The remote-liquefaction, liquid-helium-free closed-cycle ultra-low-vibration cryogenic cooling scheme is an original technology developed by the team led by Xun Qing at the Institute of Physics. The successful development of this system not only marks a profound leap for China in the field of high-end precision instrumentation—from “principle innovation” to “independent control over critical core technologies”—but also provides cutting-edge scientific instrumentation support characterized by “high signal-to-noise ratio and multi-parameter coupling,” thereby enabling state-of-the-art research in quantum materials, surface catalysis, single-molecule science, and other frontier areas. Its technical advantages—namely, being liquid-helium-free, highly integrated, and capable of multi-modal operation—significantly reduce both research operating costs and the barriers to instrument operation, laying a solid foundation for conducting high-precision, long-duration, multi-modal microscopic characterization experiments.

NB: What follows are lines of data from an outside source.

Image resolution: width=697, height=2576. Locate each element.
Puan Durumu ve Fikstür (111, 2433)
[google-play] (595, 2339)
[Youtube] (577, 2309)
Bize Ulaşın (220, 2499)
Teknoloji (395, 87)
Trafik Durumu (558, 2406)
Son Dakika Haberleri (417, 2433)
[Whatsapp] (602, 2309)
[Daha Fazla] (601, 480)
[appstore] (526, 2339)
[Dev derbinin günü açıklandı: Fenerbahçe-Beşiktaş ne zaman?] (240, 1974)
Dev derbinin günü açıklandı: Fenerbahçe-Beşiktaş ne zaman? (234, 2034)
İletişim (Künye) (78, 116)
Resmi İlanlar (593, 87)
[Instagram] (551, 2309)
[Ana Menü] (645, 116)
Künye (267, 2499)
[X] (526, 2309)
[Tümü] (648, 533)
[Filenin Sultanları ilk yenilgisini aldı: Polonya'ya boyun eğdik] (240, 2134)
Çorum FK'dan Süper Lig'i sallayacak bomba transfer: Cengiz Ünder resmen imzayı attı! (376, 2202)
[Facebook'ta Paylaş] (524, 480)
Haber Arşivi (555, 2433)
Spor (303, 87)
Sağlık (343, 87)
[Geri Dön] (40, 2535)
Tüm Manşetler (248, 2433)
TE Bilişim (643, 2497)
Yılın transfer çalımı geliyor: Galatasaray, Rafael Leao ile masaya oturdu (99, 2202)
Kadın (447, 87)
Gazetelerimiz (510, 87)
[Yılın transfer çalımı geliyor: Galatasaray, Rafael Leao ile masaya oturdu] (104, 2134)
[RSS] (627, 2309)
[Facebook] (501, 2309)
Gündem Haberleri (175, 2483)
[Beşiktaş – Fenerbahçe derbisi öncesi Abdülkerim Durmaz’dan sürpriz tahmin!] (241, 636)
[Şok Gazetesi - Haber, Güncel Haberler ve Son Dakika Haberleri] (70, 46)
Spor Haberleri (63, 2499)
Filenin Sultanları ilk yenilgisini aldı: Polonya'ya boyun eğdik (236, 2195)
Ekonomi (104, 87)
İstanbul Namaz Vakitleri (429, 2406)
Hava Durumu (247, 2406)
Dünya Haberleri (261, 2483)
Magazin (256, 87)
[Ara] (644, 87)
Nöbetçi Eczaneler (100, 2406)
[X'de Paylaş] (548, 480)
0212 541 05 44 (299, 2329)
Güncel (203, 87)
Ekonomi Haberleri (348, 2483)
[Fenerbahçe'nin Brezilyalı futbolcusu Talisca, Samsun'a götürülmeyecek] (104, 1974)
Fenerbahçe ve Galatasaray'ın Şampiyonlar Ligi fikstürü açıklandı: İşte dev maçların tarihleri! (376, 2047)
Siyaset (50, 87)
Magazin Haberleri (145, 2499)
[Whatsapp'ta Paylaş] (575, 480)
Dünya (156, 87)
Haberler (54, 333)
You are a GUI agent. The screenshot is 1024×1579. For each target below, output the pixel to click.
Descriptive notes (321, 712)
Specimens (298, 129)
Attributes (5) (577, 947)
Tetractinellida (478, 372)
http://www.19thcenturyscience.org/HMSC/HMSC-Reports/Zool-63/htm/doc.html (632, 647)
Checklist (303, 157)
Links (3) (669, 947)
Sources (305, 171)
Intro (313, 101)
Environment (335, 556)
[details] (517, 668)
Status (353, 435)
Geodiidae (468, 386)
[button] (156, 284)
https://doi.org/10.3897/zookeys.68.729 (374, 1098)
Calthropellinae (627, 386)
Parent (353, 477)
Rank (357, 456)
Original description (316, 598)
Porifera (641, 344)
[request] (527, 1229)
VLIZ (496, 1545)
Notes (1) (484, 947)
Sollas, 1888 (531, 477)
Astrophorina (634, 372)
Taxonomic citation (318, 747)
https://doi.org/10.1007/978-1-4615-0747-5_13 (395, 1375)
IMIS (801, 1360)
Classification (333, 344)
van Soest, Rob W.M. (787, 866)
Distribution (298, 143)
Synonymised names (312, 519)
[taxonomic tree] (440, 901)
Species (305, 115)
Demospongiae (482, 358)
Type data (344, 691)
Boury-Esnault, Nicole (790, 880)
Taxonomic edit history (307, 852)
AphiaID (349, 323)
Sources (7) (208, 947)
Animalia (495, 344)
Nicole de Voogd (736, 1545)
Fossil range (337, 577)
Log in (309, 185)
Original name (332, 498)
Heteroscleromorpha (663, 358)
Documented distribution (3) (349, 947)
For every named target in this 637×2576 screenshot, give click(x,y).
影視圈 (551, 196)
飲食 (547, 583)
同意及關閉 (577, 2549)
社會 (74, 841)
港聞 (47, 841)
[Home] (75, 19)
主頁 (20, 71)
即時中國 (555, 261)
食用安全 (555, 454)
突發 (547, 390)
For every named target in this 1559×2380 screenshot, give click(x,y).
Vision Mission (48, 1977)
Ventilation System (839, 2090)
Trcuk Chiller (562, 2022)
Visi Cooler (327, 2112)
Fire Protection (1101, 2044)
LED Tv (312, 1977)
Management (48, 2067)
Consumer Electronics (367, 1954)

This research was co-first-authored by Associate Researcher Ma Ruisong and Postdoctoral Fellow Liu Dairong from the Institute of Physics, Chinese Academy of Sciences, along with Ph.D. student Liu Zhiwei from the University of Science and Technology of China. Researcher Huan Qing from the Institute of Physics and Professor Tan Shijing from the University of Science and Technology of China served as the co-corresponding authors. The findings were published under the title “A Cryogen-free Low Temperature Scanning Probe Microscope System for Ångström resolved Spectroscopic Imaging” in the journal Advanced Scientific Instruments (https://doi.org/10.1016/j.asi.2026.100011). This work was supported by the National Natural Science Foundation of China, the National Key R&D Program, the Chinese Academy of Sciences’ Scientific Instrument Development Project, the Beijing Municipal Natural Science Foundation, the Chinese Academy of Sciences’ Young Scientists Basic Research Program, and the National Major Science and Technology Special Project, among others.

Figure: Design schematic and multimodal imaging results of a novel liquid-helium-free closed-loop optically coupled scanning tunneling microscope system.